● Records on finding words and elements

┄┄┄┄┄┄┄┄┄┄┄┄┄┄┄┄┄┄┄┄

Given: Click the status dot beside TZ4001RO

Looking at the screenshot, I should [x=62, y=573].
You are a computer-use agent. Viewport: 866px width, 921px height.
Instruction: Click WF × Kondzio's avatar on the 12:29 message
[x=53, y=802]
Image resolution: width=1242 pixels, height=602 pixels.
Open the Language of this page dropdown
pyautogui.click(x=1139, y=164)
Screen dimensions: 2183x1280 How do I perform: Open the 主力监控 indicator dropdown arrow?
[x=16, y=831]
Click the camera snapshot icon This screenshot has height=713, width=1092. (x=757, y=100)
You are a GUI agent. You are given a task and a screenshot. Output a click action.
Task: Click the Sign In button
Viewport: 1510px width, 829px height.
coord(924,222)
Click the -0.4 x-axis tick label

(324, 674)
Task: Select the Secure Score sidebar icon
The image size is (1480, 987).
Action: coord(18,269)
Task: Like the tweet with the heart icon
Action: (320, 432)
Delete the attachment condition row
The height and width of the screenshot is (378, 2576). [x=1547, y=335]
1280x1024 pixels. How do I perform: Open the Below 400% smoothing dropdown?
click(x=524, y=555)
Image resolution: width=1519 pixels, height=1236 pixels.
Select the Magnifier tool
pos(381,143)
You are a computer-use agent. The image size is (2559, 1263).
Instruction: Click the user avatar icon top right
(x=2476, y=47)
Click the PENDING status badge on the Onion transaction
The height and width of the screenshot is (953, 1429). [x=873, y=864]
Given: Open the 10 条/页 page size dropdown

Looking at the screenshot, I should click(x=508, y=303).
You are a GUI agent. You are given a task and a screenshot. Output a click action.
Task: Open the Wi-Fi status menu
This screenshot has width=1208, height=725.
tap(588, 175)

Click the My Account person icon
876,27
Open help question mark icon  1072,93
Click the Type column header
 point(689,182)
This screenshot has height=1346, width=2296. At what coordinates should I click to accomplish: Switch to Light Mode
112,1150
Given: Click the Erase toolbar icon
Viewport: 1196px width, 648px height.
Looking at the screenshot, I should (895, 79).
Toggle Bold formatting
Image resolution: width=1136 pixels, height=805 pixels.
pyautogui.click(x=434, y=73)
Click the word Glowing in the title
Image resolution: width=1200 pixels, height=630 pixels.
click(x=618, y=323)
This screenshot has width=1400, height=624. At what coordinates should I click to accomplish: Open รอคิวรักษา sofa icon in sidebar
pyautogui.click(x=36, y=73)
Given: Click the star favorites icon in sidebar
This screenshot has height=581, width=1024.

┄┄┄┄┄┄┄┄┄┄┄┄┄┄┄┄┄┄┄┄

● YOUR TASK
Copy every record above word for word, line by line.

● COMPLETED TASK
Given: Click the status dot beside TZ4001RO

Looking at the screenshot, I should [x=62, y=573].
You are a computer-use agent. Viewport: 866px width, 921px height.
Instruction: Click WF × Kondzio's avatar on the 12:29 message
[x=53, y=802]
Image resolution: width=1242 pixels, height=602 pixels.
Open the Language of this page dropdown
pyautogui.click(x=1139, y=164)
Screen dimensions: 2183x1280 How do I perform: Open the 主力监控 indicator dropdown arrow?
[x=16, y=831]
Click the camera snapshot icon This screenshot has height=713, width=1092. (x=757, y=100)
You are a GUI agent. You are given a task and a screenshot. Output a click action.
Task: Click the Sign In button
Viewport: 1510px width, 829px height.
coord(924,222)
Click the -0.4 x-axis tick label

(324, 674)
Task: Select the Secure Score sidebar icon
The image size is (1480, 987).
Action: coord(18,269)
Task: Like the tweet with the heart icon
Action: (320, 432)
Delete the attachment condition row
The height and width of the screenshot is (378, 2576). [x=1547, y=335]
1280x1024 pixels. How do I perform: Open the Below 400% smoothing dropdown?
click(x=524, y=555)
Image resolution: width=1519 pixels, height=1236 pixels.
Select the Magnifier tool
pos(381,143)
You are a computer-use agent. The image size is (2559, 1263).
Instruction: Click the user avatar icon top right
(x=2476, y=47)
Click the PENDING status badge on the Onion transaction
The height and width of the screenshot is (953, 1429). [x=873, y=864]
Given: Open the 10 条/页 page size dropdown

Looking at the screenshot, I should click(x=508, y=303).
You are a GUI agent. You are given a task and a screenshot. Output a click action.
Task: Open the Wi-Fi status menu
This screenshot has width=1208, height=725.
tap(588, 175)

Click the My Account person icon
876,27
Open help question mark icon  1072,93
Click the Type column header
 point(689,182)
This screenshot has height=1346, width=2296. At what coordinates should I click to accomplish: Switch to Light Mode
112,1150
Given: Click the Erase toolbar icon
Viewport: 1196px width, 648px height.
Looking at the screenshot, I should (895, 79).
Toggle Bold formatting
Image resolution: width=1136 pixels, height=805 pixels.
pyautogui.click(x=434, y=73)
Click the word Glowing in the title
Image resolution: width=1200 pixels, height=630 pixels.
click(x=618, y=323)
This screenshot has width=1400, height=624. At what coordinates should I click to accomplish: Open รอคิวรักษา sofa icon in sidebar
pyautogui.click(x=36, y=73)
Given: Click the star favorites icon in sidebar
This screenshot has height=581, width=1024.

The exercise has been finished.